Mussolini's Battle for Births was a failure. Marriage rates stayed virtually the same during Mussolini's reign, and birth rates decreased until 1936, after which there was a modest increase. The birth rate of 112 per 1000 in 1936 was below that of pre-World War I levels (1911: 147 per 1000). Mussolini felt that the lack of enthusiasm shown by the Italian nation had cost him 15 army divisions in World War II.
In his self-titled “Speech of the Ascension,” Benito Mussolini, declared that while “[s]tatistics has expanded its jurisdiction over all phenomena of life,” the aim of the National Fascist Party was to “take great care of the future of the race.” By his view, that meant investing the simple aggregate of a population with racial properties, the resurrection of a conscious, singular people. Indeed, Mussolini delivered this speech on the day of the Catholic feast day of the Ascension in 1926. To that end, he announced the fascist demographic policy of increasing the size of the population through an increase in the birth rate.
For the famous Italian statistician Corrado Gini, best known for his statistical formula measuring the wealth distribution within a national population (the ‘Gini coefficient’), and who was undoubtedly the most prominent government statistician of the Italian fascist government between 1926 and 1932, that argument was more than explicit.
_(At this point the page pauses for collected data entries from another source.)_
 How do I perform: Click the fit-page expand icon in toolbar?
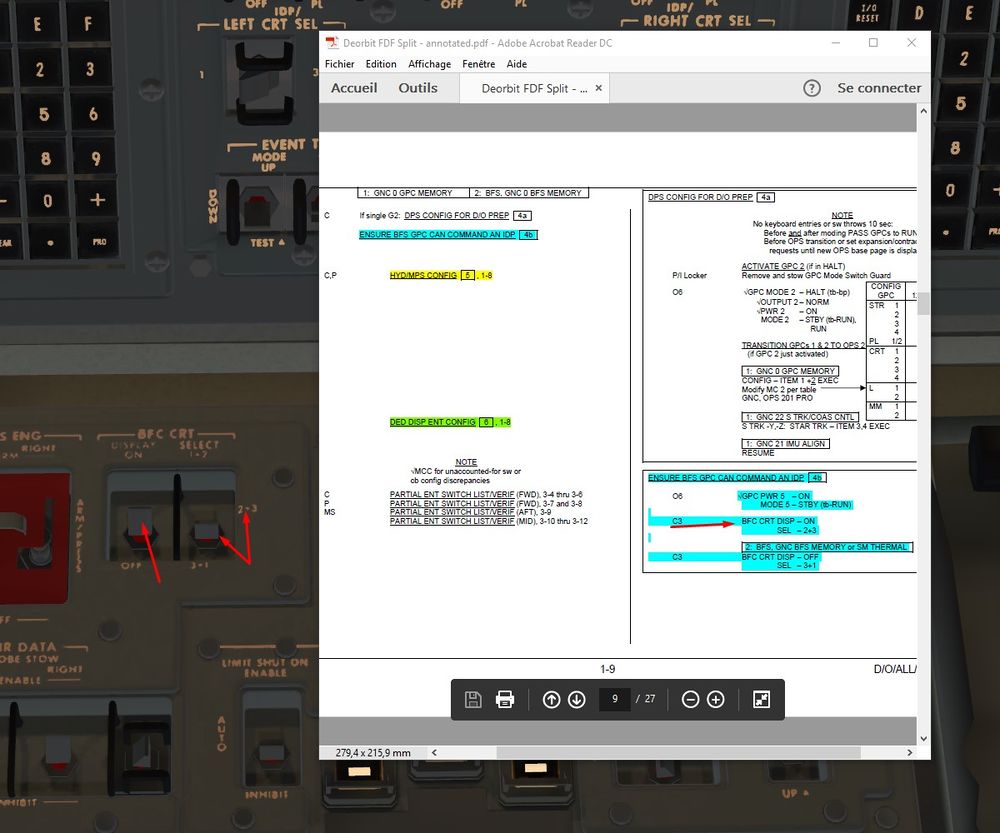coord(761,700)
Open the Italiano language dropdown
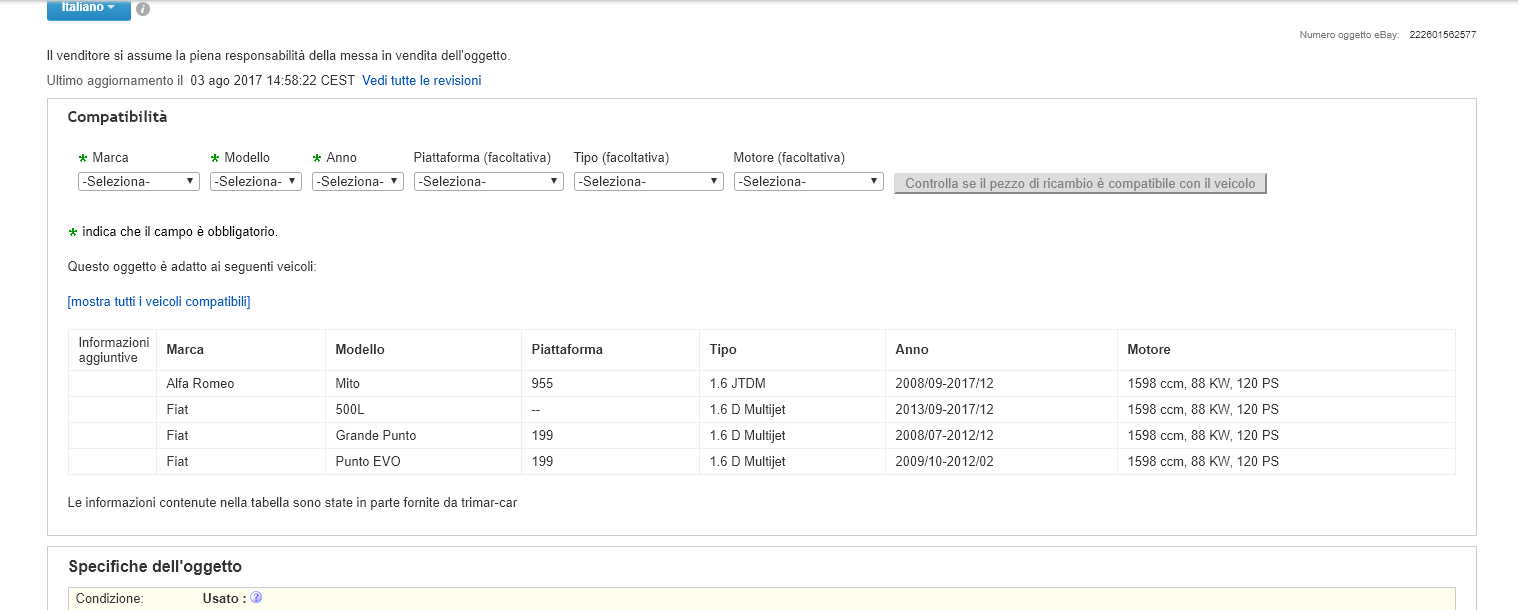This screenshot has height=610, width=1518. [88, 7]
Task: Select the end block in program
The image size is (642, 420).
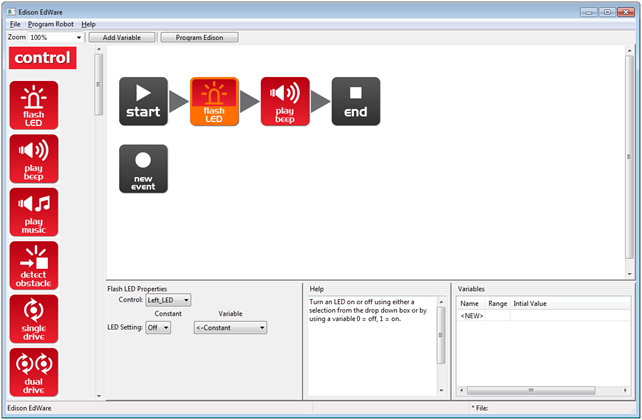Action: coord(356,101)
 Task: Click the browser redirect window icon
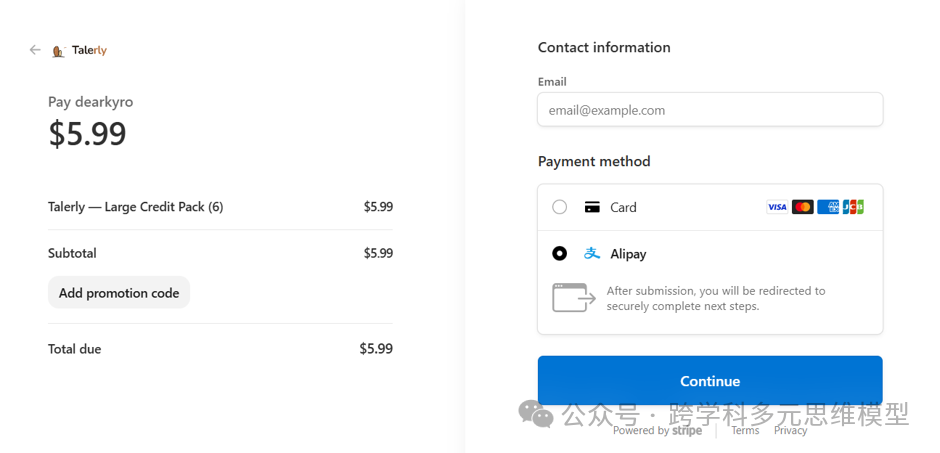[574, 298]
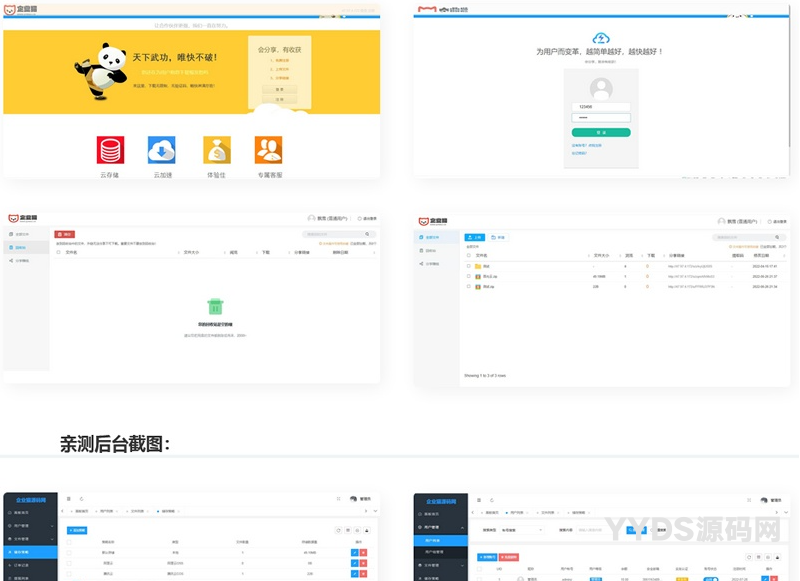Click the green trash bin empty-state icon

tap(214, 306)
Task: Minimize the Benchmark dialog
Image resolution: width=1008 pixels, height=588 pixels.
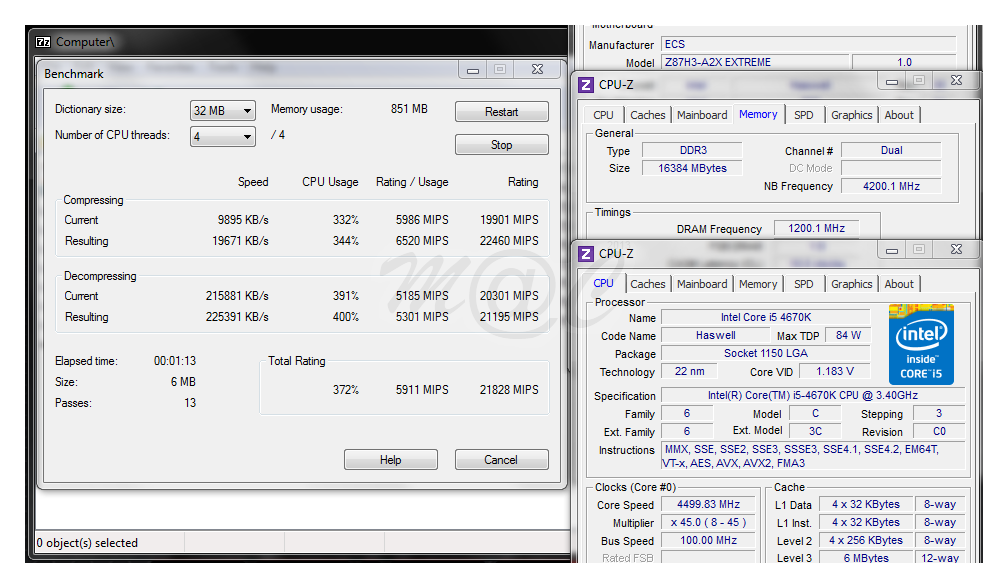Action: 472,70
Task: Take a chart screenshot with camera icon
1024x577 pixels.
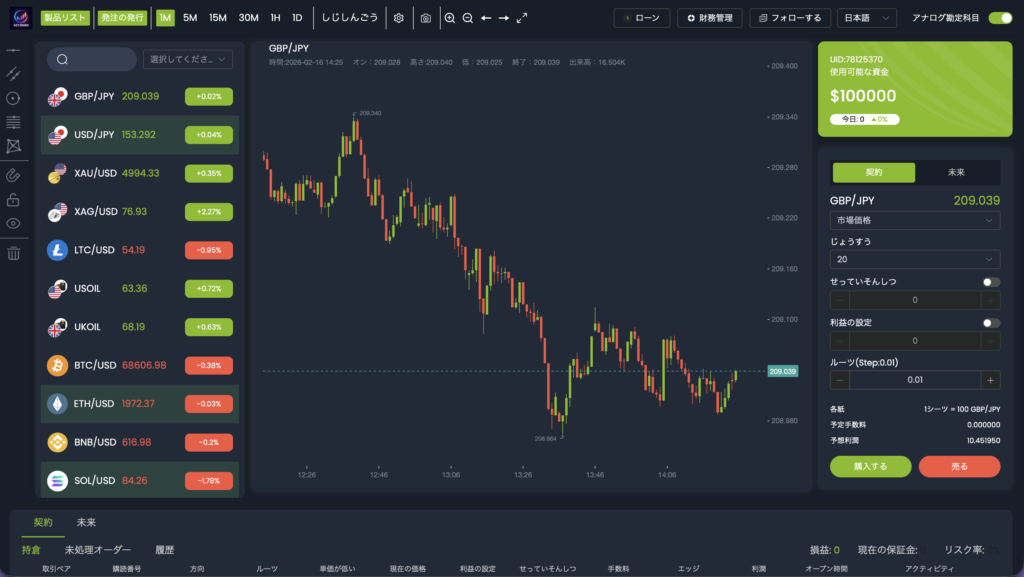Action: tap(426, 18)
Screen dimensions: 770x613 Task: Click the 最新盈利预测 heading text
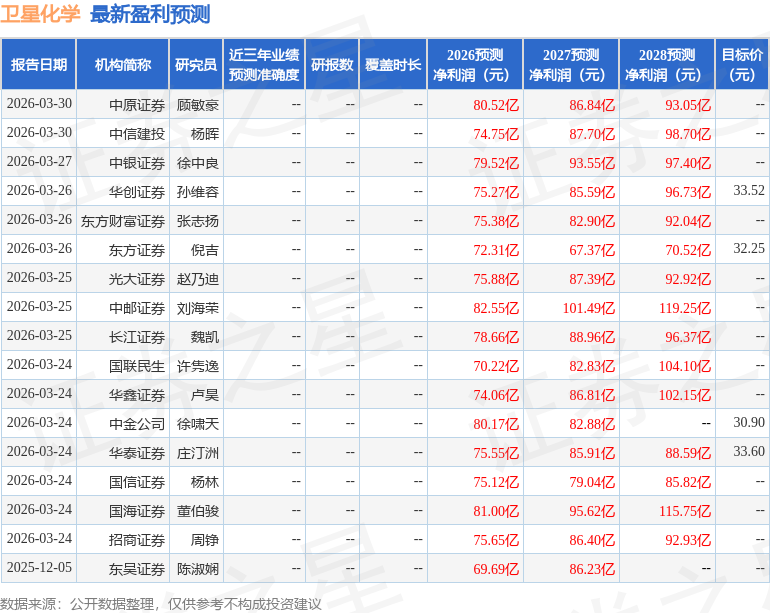click(x=150, y=15)
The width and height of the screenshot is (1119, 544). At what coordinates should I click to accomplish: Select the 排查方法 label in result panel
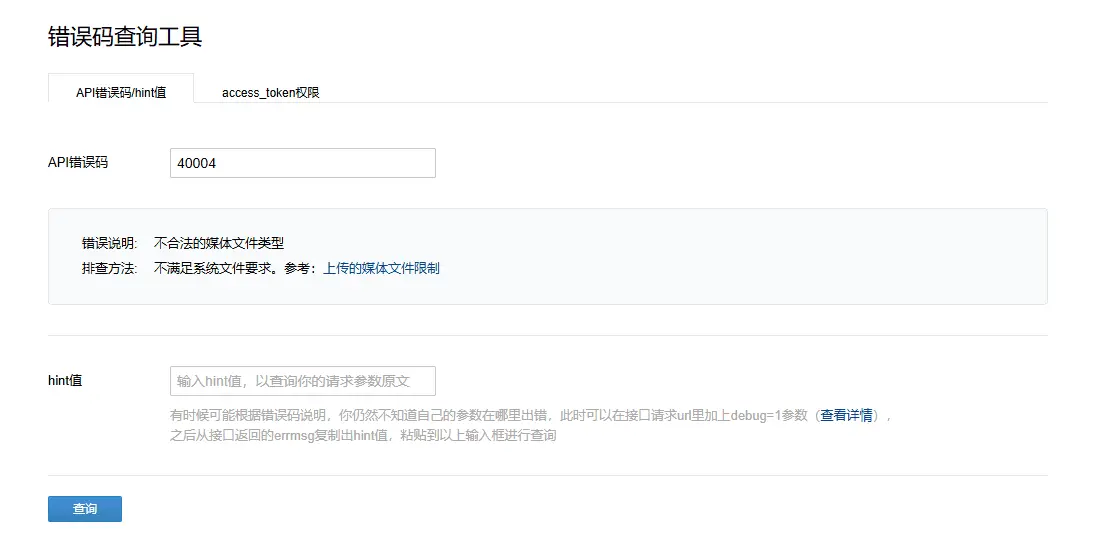tap(109, 268)
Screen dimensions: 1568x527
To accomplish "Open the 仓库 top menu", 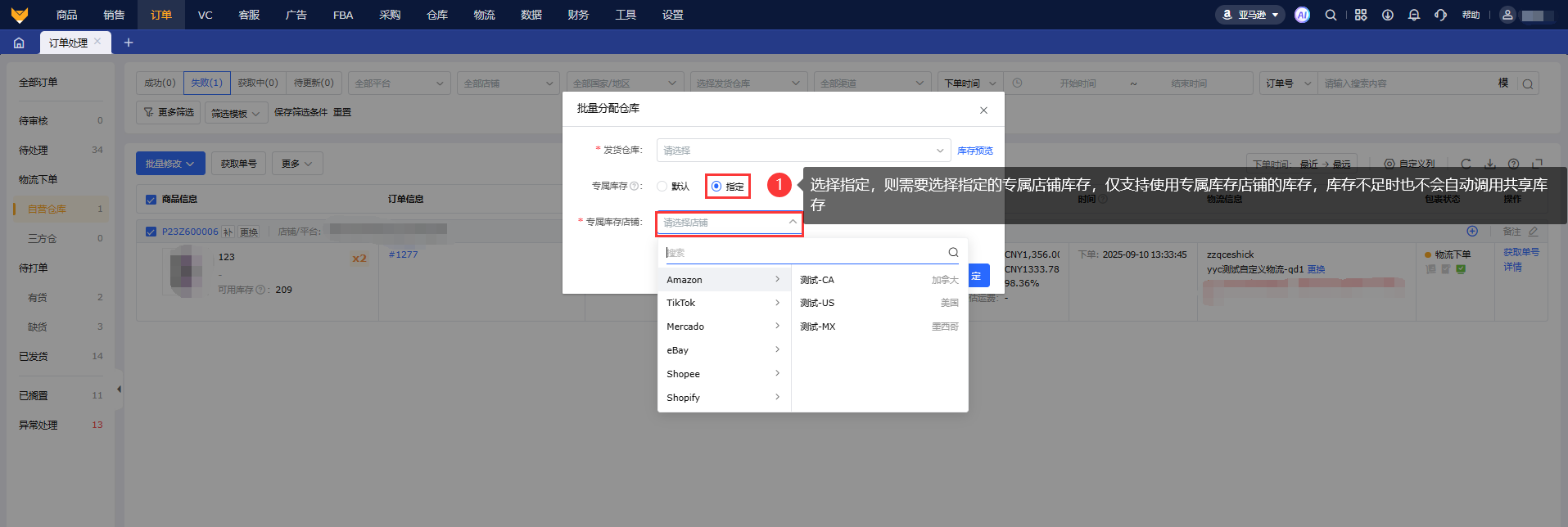I will pyautogui.click(x=437, y=15).
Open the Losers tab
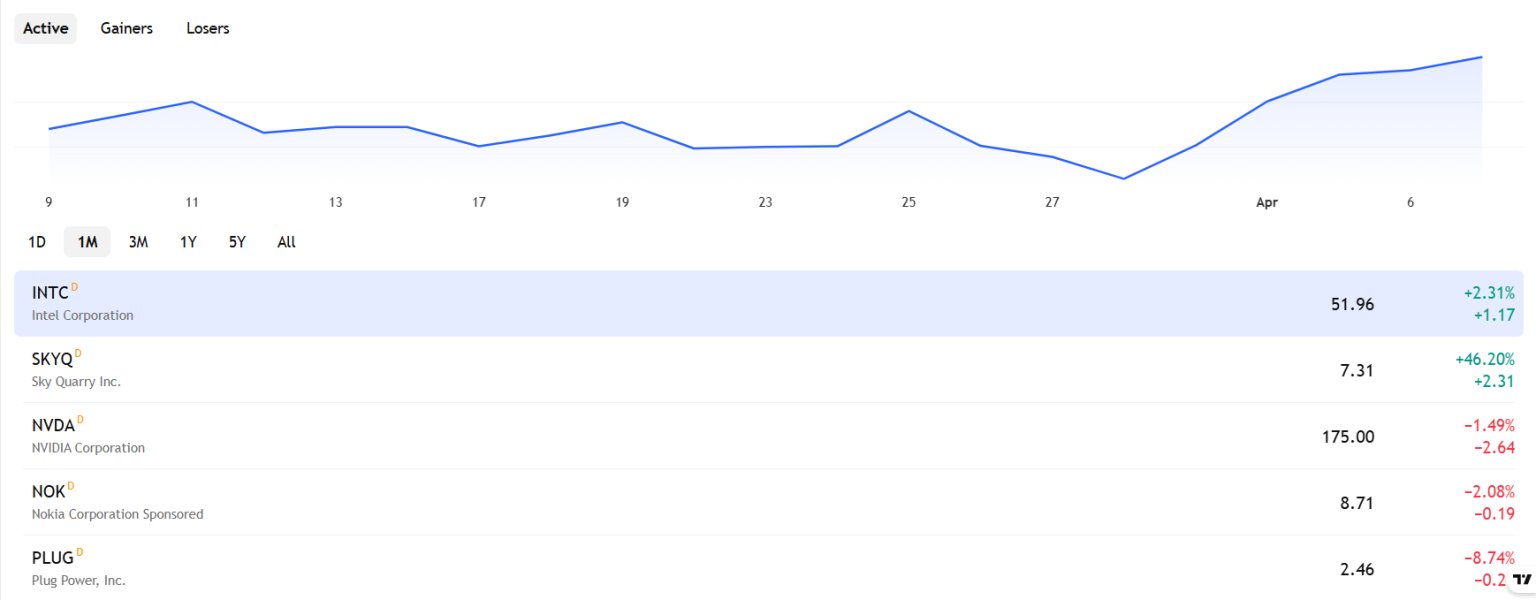Image resolution: width=1536 pixels, height=600 pixels. pyautogui.click(x=208, y=28)
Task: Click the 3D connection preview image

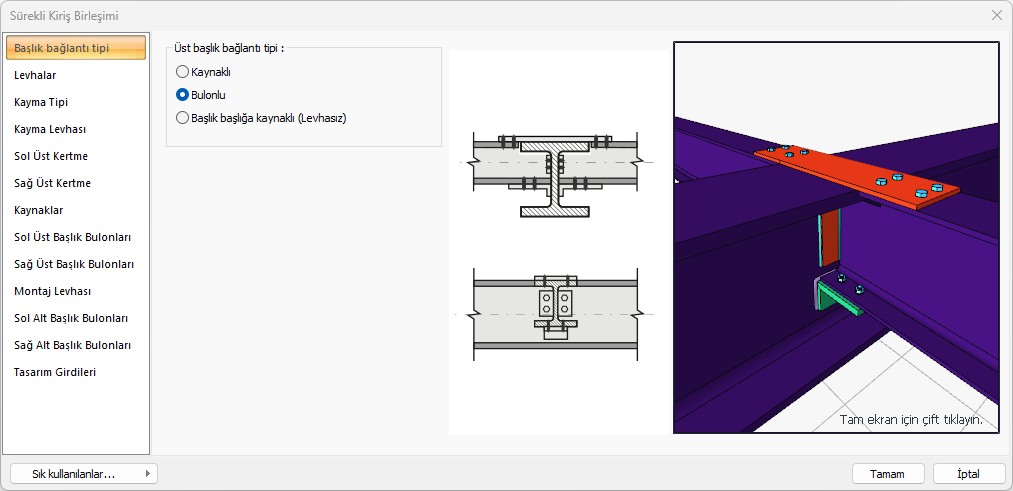Action: 836,237
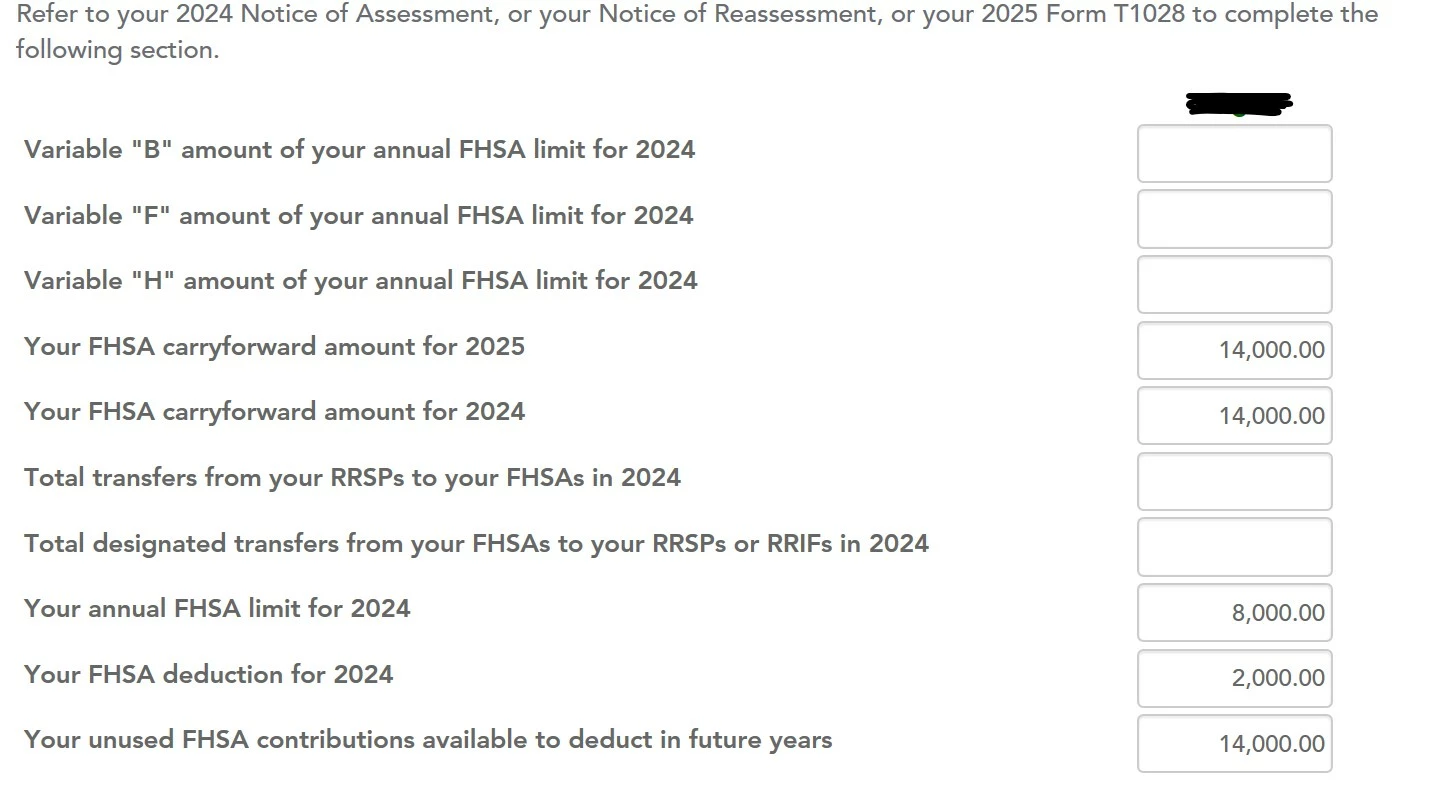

In his 1927 essay “The Scientific Basis of Fascism,” Gini contrasted a liberal understanding of society as “an aggregate of individuals” with a “nationalistic theory,” for which society is “a true and distinct organism of a rank superior to that of the individuals who compose it, an organism endowed with a life … and vital interests of its own,” in which welfare policy meant the “coordination of the desires of the current generation with the with the interests of all the future generations which are to constitute the future life of the nation.”